In these cases, the relation is made to the nominal system as it was not possible to run the CPLEX solver. Figure 6 presents the results for the Simple heuristic with the flow scheduling approach. This shows, on the left axis, the percentage of energy saved with respect to all the network elements active and, on the right axis, the percentage of flows scheduled. As can be seen, although the energy saved is less when more iterations are made in the third phase, there is an increase in the number of flows scheduled. However, there is no significant improvement in doing 50 iterations compared to only 20, while there is an important increase in the computation time.

Figure 7 presents the results for the Simple heuristic with the activation scheduling approach. It shows, on the left axis, the percentage of energy saved with respect to all the network elements active and, on the right axis, the percentage of activations scheduled.

As can be seen, although the energy saved is less when more iterations are made in the third phase, there is an increase in the number of activations scheduled. However, there is no significant improvement in doing 50 iterations compared to only 20, while there is an important increase in the computation time of about 50%.

Figure 8 and Figure 9 present the results for the Multistart Ad-Hoc heuristic in phase 2. It is important to notice here that the amount of flows or activations that are scheduled is larger than that obtained with the Simple heuristic. Although the time required is larger, the possibility of scheduling more flows or activations is important as it is a figure of merit of the system. Clearly, the amount of energy saved in these cases is lower; however, this is related to the fact that the network is busy for a longer time.

7. Discussion

The experimental results presented in the previous section show the complexity of the problem we are attempting to solve. The first aspect to mention is that the ILP model and its exact solution through solvers, like CPLEX, is not possible in a reasonable time when the problem grows in some of its variables. The second aspect to mention is that the heuristics used, although they are really simple, provide good results. There is a trade off between the complexity of the heuristic and the time required to find a schedule. The results show that, with more iterations in the second and third phases, more flows or activations can be feasible.

Clearly, this implies more energy demand. However, the main objective of the optimization process is to send as many flows or activations as possible consuming as less energy as possible; however, the second objective is a subsidiary of the first. The best results are obtained with Multistart Ad-Hoc and 50 iterations in the last phase. However, with 20 iterations, the results are similar, less than 1% improvement, and they are obtained in about two thirds of the time. In general, in the figures it is not possible to discriminate between the results obtained with 20 or 50 iterations; thus, it is reasonable to think that it is enough to perform up to 20 iterations in the last phase.

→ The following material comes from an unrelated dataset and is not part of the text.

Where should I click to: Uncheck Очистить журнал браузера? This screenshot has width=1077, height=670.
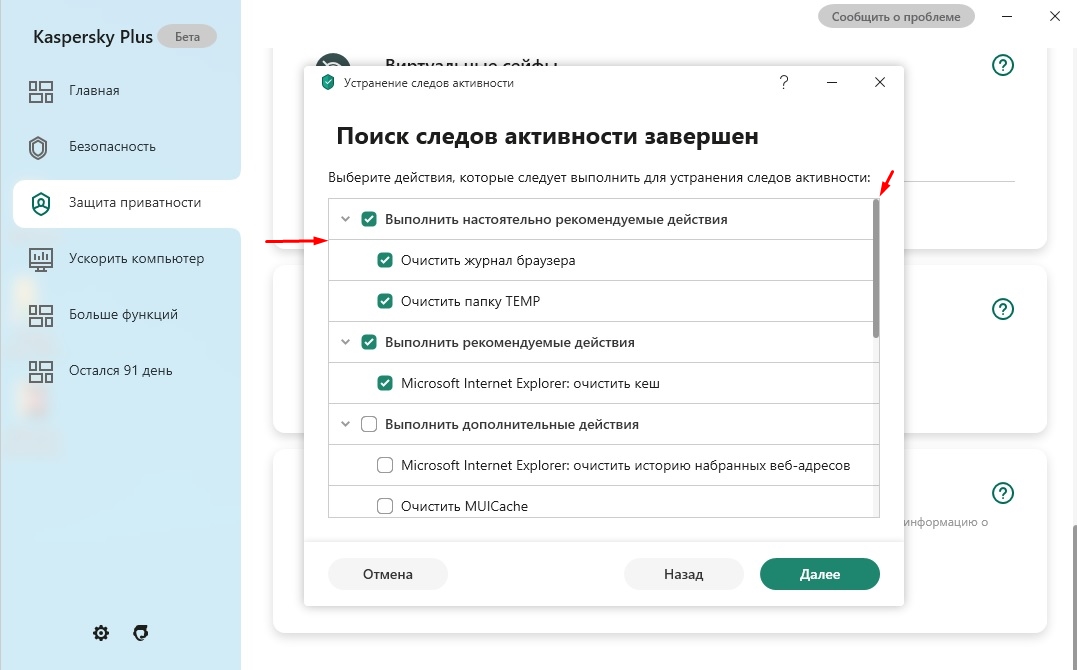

With high bandwidth demands to the servers, from 0.8 to 1, not all flows or activations can be scheduled on time. This is related to the interference that flows imposed within destination servers that produce priority inversions at the source servers. In relation to the energy saving, with high utilization factors and a large amount of flows to schedule, there is as much as 5% saving. This is a consequence of the need to use all possible paths to transmit the flows on time. With a few servers and flows, the energy saving is more significant; however, in this case, the flows have a large duty-cycle but likely require less paths.

The computation time of the schedule is a key issue. The benefits of doing a proper schedule with energy saving have to be measured in relation to the delay in beginning the processing demand by servers. The use of this kind of policies can be applied when the dynamic of the system is such that setting the paths in the DCN represents a small amount of the time the system will operate in that configuration.

Considering a 30 [s] computation time for 1000 flows between 12eight servers, this implies for 10% overload in scheduling, dynamics of 300 [s] or five minutes, and with 1% overload, dynamics of 3000 [s] or fifty minutes. In the case that the system does not change its demand for five minutes, the cost of scheduling the flows is about 10%; however, if the time is extended to fifty minutes, the cost of scheduling the system is about 1%, which is quite reasonable.

Becoming Real

The use of DCNs is common today in management areas within governments, banks, universities, military, business and health systems, among others. They rely on the operation of networks of servers where all the information is stored. Different requirements are associated, such as security, availability, reliability, latency and, most importantly, the costs of implementation and maintenance.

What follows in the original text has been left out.